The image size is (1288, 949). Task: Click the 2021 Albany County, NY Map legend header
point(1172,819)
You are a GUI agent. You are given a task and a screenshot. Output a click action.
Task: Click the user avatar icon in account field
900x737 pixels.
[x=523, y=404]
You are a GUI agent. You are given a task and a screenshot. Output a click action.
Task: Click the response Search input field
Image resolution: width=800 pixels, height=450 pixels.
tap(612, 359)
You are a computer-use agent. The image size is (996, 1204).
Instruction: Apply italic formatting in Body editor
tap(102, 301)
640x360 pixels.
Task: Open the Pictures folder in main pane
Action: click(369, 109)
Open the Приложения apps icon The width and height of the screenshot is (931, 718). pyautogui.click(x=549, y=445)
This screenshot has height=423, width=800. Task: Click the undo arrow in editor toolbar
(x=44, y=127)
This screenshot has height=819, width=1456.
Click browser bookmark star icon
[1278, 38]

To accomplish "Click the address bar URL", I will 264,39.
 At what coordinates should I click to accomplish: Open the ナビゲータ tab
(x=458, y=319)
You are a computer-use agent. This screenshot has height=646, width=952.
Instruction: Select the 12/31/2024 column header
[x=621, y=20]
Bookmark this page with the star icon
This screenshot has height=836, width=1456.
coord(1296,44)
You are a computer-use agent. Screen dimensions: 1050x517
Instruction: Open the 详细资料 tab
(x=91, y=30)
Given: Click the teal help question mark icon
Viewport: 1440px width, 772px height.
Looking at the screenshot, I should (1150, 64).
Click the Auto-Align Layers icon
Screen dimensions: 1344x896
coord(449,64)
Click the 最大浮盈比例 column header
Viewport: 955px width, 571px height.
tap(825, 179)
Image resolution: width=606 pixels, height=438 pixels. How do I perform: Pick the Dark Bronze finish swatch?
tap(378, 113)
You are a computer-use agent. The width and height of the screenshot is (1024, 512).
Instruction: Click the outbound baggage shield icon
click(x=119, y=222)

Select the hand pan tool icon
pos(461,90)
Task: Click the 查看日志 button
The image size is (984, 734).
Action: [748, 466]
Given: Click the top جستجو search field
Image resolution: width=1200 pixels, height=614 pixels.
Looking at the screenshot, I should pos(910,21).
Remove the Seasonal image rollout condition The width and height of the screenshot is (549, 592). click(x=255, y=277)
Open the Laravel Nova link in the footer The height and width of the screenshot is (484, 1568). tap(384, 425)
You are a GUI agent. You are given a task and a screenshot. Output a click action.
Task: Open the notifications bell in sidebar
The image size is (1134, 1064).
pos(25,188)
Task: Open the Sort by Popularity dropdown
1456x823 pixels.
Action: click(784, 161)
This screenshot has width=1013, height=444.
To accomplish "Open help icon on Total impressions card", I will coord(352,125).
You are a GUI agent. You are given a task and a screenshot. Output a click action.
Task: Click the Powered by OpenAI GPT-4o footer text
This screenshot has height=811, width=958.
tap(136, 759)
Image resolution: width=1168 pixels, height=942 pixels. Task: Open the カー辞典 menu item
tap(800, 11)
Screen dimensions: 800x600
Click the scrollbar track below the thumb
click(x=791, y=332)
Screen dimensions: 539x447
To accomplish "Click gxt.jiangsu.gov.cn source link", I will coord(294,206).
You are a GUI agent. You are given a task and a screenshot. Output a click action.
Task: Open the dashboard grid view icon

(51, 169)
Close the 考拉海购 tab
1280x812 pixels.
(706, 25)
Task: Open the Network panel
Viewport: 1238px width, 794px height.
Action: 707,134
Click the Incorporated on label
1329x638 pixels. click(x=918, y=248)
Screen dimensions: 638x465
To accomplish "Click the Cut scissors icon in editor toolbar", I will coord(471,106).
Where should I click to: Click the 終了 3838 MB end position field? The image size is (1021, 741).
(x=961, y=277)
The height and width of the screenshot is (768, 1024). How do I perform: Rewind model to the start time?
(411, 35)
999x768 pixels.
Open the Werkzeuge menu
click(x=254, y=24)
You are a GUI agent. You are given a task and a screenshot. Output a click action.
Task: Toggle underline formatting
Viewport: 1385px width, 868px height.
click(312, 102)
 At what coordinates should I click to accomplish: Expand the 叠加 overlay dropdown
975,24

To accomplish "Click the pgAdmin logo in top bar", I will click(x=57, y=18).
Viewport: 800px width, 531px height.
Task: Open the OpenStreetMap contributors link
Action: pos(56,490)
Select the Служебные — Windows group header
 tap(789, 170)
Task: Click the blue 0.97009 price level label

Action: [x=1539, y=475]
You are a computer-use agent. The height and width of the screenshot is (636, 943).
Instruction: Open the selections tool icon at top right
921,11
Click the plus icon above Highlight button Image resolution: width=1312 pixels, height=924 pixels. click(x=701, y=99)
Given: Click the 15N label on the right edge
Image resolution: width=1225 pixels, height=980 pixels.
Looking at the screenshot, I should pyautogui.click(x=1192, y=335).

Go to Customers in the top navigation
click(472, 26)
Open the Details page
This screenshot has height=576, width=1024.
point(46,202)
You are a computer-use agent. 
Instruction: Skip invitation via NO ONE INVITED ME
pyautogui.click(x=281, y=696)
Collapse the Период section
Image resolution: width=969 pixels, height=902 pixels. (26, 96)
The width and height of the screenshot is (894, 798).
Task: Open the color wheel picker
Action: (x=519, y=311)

[OBJECTIVE]: Locate every line of the material that contains the word "Viewport" and copy each one.

[WRITTEN REPLY]:
Viewport: 1440px width, 772px height.
Viewport: 955px width, 571px height.
Viewport: 1238px width, 794px height.
Viewport: 1385px width, 868px height.
Viewport: 800px width, 531px height.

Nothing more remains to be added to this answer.